■ **Exercise description**: Resume the mailing-list thread about loading US Census data into PostgreSQL, picking up right after its last line.

■ **Document**:
-- start --

I guess your upload pipe isn't very big? snail-mail is slow... :)

> You know, ... maybe pg_dump needs a progress bar? (How would it do that, I
> wonder?)

Using the new functions in 8.1 which provide size-on-disk of things,
hopefully there's also a function to give a tuple-size or similar as
well. It'd be a high estimate due to dead tuples but should be
sufficient for a progress bar.

Thanks,

Stephen


From: Tino Wildenhain <tino(at)wildenhain(dot)de>
To: Mark Woodward <pgsql(at)mohawksoft(dot)com>
Cc: Stephen Frost <sfrost(at)snowman(dot)net>, pgsql-hackers(at)postgresql(dot)org
Subject: Re: US Census database (Tiger 2004FE)
Date: 2005-08-04 12:59:32
Message-ID: 1123160373.15416.58.camel@sabrina.peacock.de
Views: Raw Message | Whole Thread | Download mbox | Resend email
Lists: pgsql-hackers

Am Donnerstag, den 04.08.2005, 08:40 -0400 schrieb Mark Woodward:
> > * Mark Woodward (pgsql(at)mohawksoft(dot)com) wrote:
> >> I just finished converting and loading the US census data into
> >> PostgreSQL
> >> would anyone be interested in it for testing purposes?
> >>
> >> It's a *LOT* of data (about 40+ Gig in PostgreSQL)
> >
> > How big dumped & compressed? I may be able to host it depending on how
> > big it ends up being...
>
> It's been running for about an hour now, and it is up to 3.3G.
>
> pg_dump tiger | gzip > tiger.pgz
>
> I'll let you know. Hopefully, it will fit on DVD.
>
> You know, ... maybe pg_dump needs a progress bar? (How would it do that, I
> wonder?)
pg_dump -v maybe? ;) *hint hint*

--
Tino Wildenhain <tino(at)wildenhain(dot)de>


From: "Mark Woodward" <pgsql(at)mohawksoft(dot)com>
To: "Stephen Frost" <sfrost(at)snowman(dot)net>
Cc: pgsql-hackers(at)postgresql(dot)org
Subject: Re: US Census database (Tiger 2004FE)
Date: 2005-08-04 13:01:27
Message-ID: 22892.24.91.171.78.1123160487.squirrel@mail.mohawksoft.com
Views: Raw Message | Whole Thread | Download mbox | Resend email
Lists: pgsql-hackers

> * Mark Woodward (pgsql(at)mohawksoft(dot)com) wrote:
>> > How big dumped & compressed? I may be able to host it depending on
>> how
>> > big it ends up being...
>>
>> It's been running for about an hour now, and it is up to 3.3G.
>
> Not too bad. I had 2003 (iirc) loaded into 7.4 at one point.

Cool.

>
>> pg_dump tiger | gzip > tiger.pgz
>
> What db version are you using, how did you load it (ogr2ogr?), is it in
> postgis form? Fun questions, all of them. :)

8.0.3, in simple pg_dump form.

-- end --

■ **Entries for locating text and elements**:
-- start --

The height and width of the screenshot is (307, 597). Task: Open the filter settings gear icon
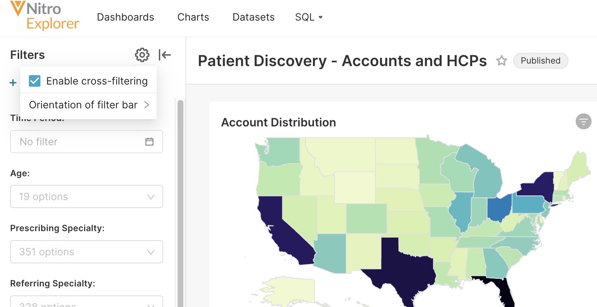click(142, 55)
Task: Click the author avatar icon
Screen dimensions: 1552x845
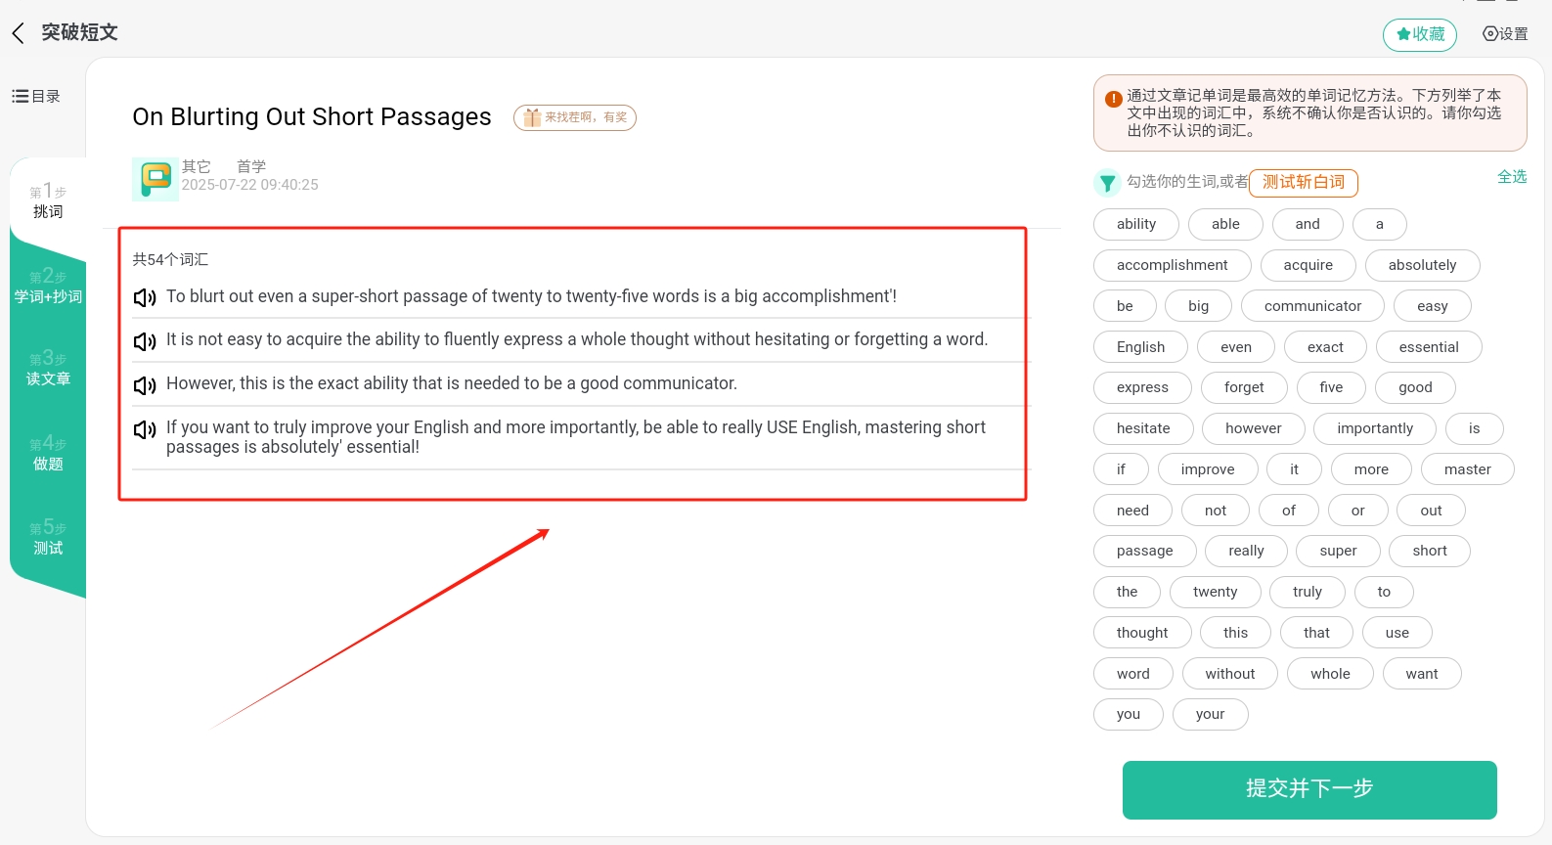Action: pos(155,179)
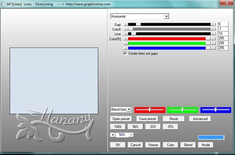Click the red blend slider handle

point(150,110)
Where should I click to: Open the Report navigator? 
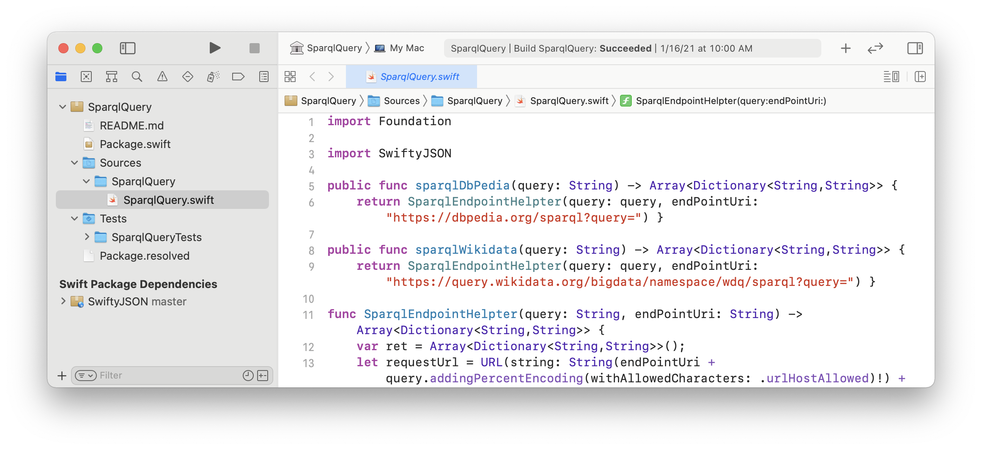pyautogui.click(x=263, y=77)
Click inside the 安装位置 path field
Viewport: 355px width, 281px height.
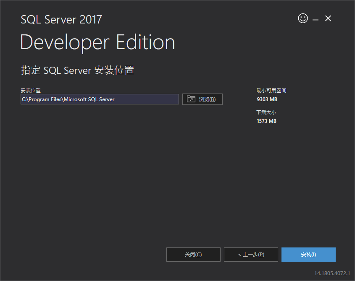click(100, 99)
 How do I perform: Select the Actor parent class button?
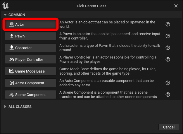(30, 24)
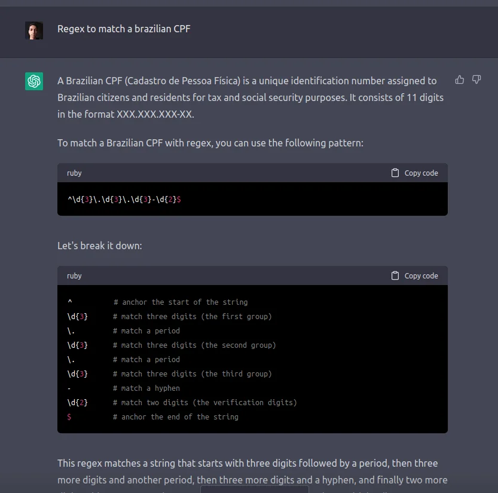Click the copy icon on second code block
Viewport: 498px width, 493px height.
395,275
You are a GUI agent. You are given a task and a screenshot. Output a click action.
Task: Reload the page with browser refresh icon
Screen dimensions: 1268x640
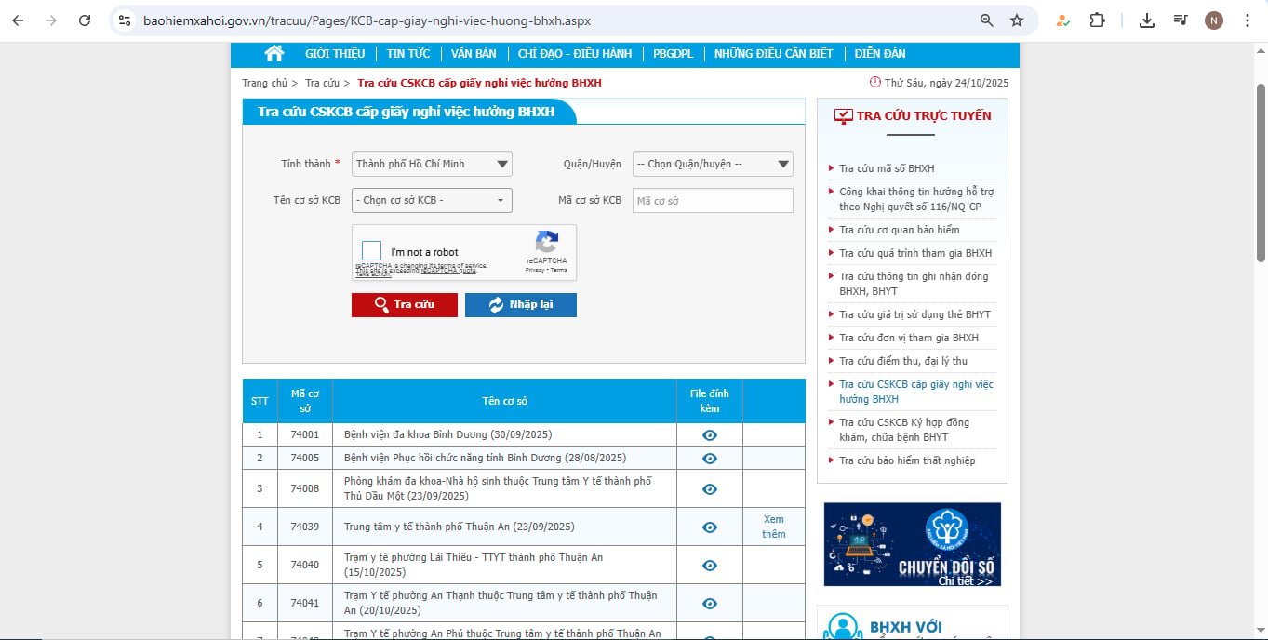click(85, 20)
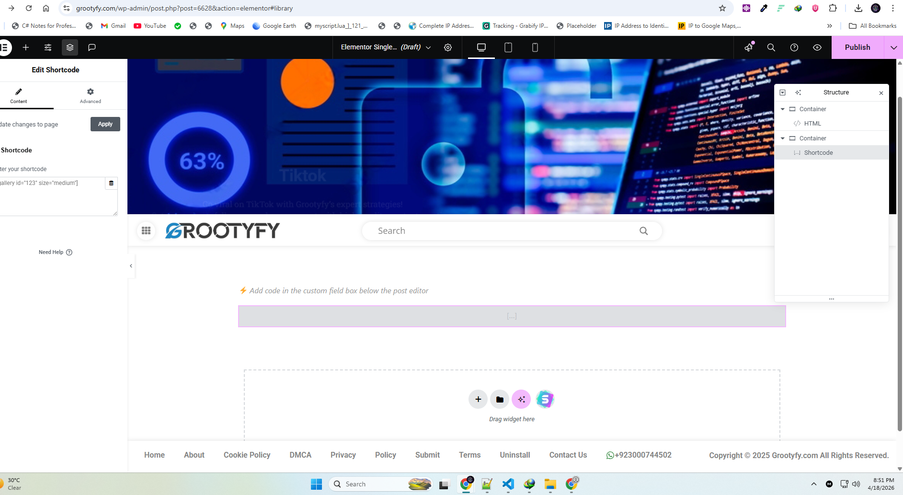Open Visual Studio Code from the taskbar

pyautogui.click(x=508, y=484)
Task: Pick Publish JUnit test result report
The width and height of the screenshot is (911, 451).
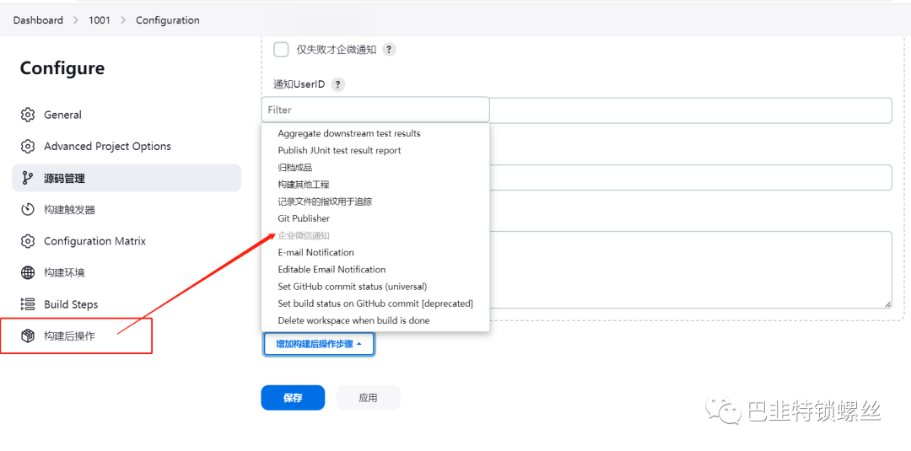Action: 339,150
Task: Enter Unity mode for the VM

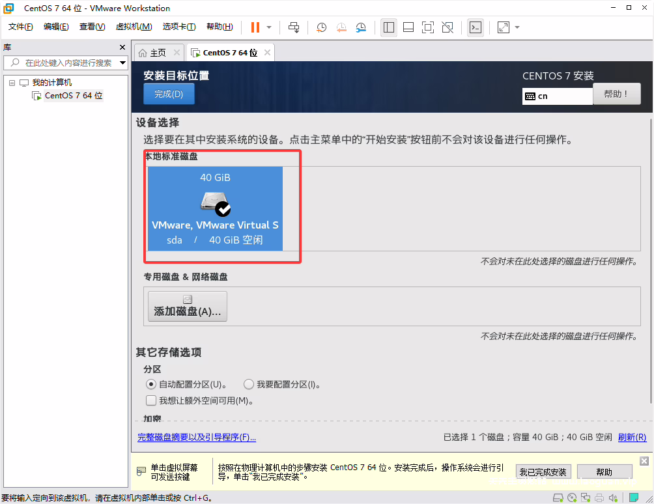Action: coord(447,27)
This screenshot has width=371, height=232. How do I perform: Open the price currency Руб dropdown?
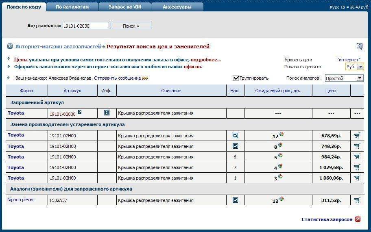point(354,67)
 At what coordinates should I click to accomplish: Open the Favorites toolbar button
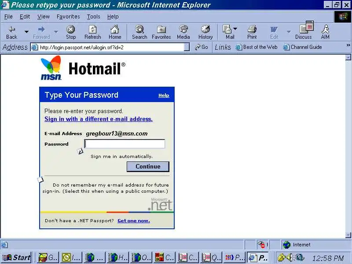click(161, 32)
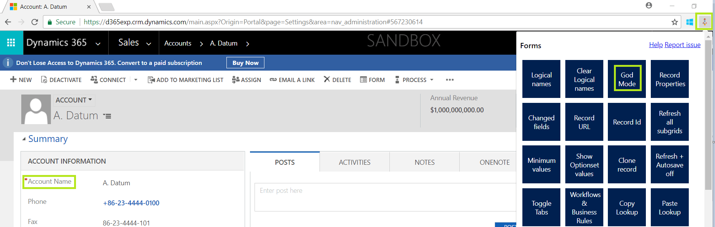
Task: Reload the page using the refresh icon
Action: (x=35, y=22)
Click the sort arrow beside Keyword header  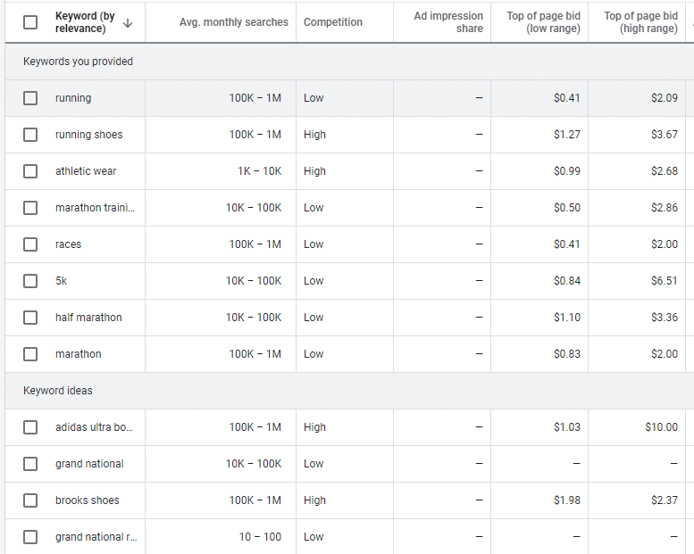[128, 23]
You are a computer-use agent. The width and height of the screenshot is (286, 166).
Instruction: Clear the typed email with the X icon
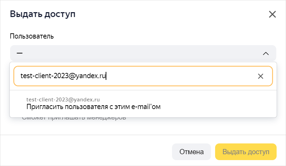(x=261, y=76)
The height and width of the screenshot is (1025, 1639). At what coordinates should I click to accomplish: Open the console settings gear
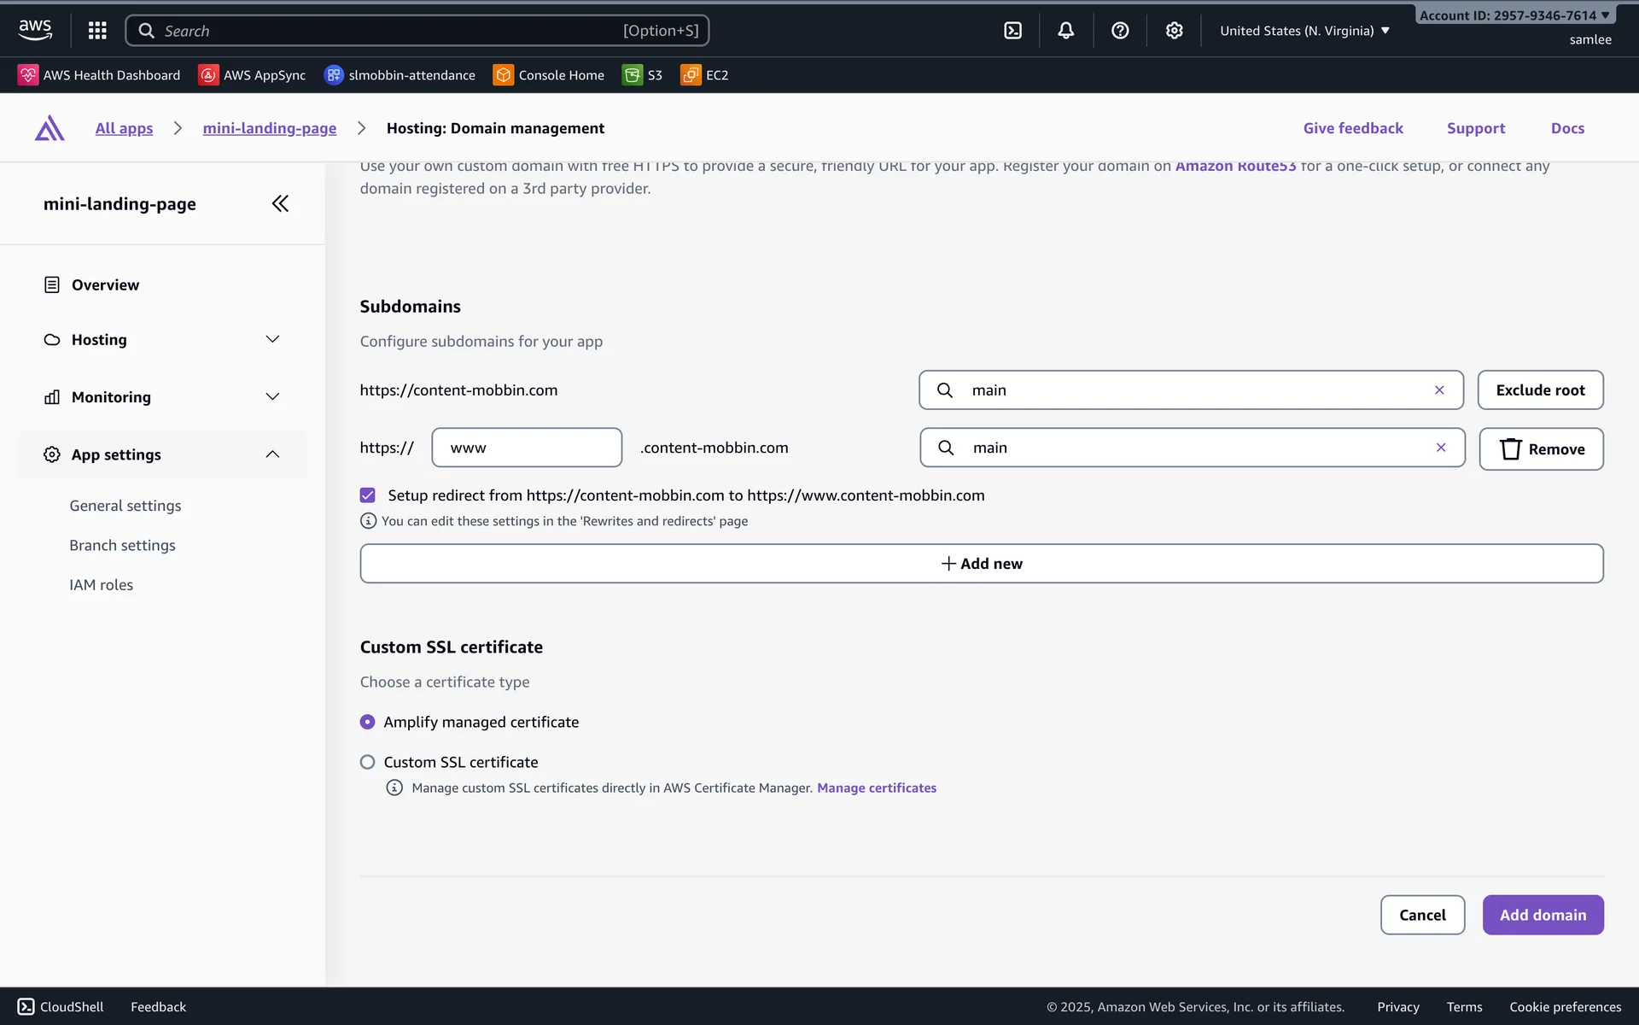click(1175, 31)
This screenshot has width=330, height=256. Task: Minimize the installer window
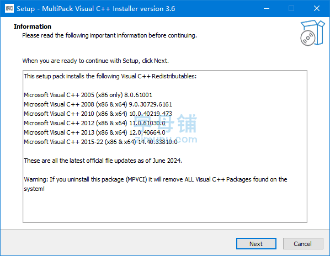(x=267, y=9)
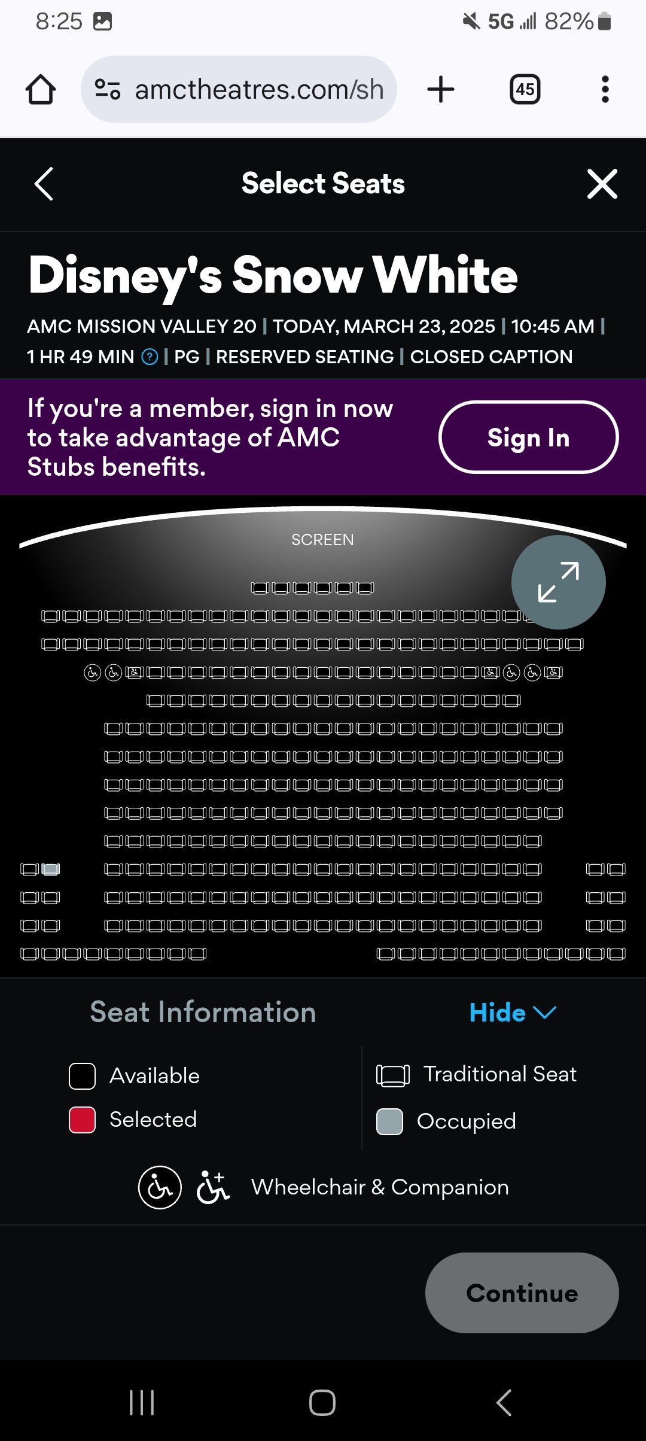This screenshot has height=1441, width=646.
Task: Collapse Seat Information with Hide
Action: pyautogui.click(x=498, y=1013)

-- end --

■ **Result of the exercise**:
I loaded it with a utility I wrote a long time ago for tigerua. It is a
fixed width text file to PG utility. It takes a "control" file that
describes the fields, field widths, and field name. It creates a SQL
"create table" statement, and also reads all the records from a control
file into a PostgreSQL copy command. A control file looks something like:

# Zip+4 codes
# Tiger 2003 Record Conversion File
# Copyright (c) 2004 Mark L. Woodward, Mohawk Software
TABLE RTZ
1:I RT
4:I VERSION
10:T TLID
3:S RTSQ
4:Z ZIP4L
4:Z ZIP4R

The first number is the field width in chars, second is an optional type
(there are a few, 'I' means ignore, 'Z' means zipcode, etc.) if no type is
given, then varchar is assumed. Last is the column name.

>
>> I'll let you know. Hopefully, it will fit on DVD.
>
> I guess your upload pipe isn't very big? snail-mail is slow... :)

Never underestimate the bandwidth of a few DVDs and FedEx. Do the math, it
is embarrasing.

>
>> You know, ... maybe pg_dump needs a progress bar? (How would it do that,
>> I
>> wonder?)
>
> Using the new functions in 8.1 which provide size-on-disk of things,
> hopefully there's also a function to give a tuple-size or similar as
> well. It'd be a high estimate due to dead tuples but should be
> sufficient for a progress bar.
>
> Thanks,
>
> Stephen
>


From: Christopher Kings-Lynne <chriskl(at)familyhealth(dot)com(dot)au>
To: Mark Woodward <pgsql(at)mohawksoft(dot)com>
Cc: Stephen Frost <sfrost(at)snowman(dot)net>, pgsql-hackers(at)postgresql(dot)org
Subject: Re: US Census database (Tiger 2004FE)
Date: 2005-08-04 14:07:14
Message-ID: 42F22112.9070002@familyhealth.com.au
Views: Raw Message | Whole Thread | Download mbox | Resend email
Lists: pgsql-hackers

> It's been running for about an hour now, and it is up to 3.3G.
>
> pg_dump tiger | gzip > tiger.pgz

| bzip2 > tiger.sql.bz2 :)

Chris


From: "Mark Woodward" <pgsql(at)mohawksoft(dot)com>
To: "Christopher Kings-Lynne" <chriskl(at)familyhealth(dot)com(dot)au>
Cc: "Stephen Frost" <sfrost(at)snowman(dot)net>, pgsql-hackers(at)postgresql(dot)org
Subject: Re: US Census database (Tiger 2004FE)
Date: 2005-08-04 14:16:55
Message-ID: 22673.24.91.171.78.1123165015.squirrel@mail.mohawksoft.com
Views: Raw Message | Whole Thread | Download mbox | Resend email
Lists: pgsql-hackers

>> It's been running for about an hour now, and it is up to 3.3G.
>>
>> pg_dump tiger | gzip > tiger.pgz
>
> | bzip2 > tiger.sql.bz2 :)
>

I find bzip2 FAR SLOWER than the gain in compression.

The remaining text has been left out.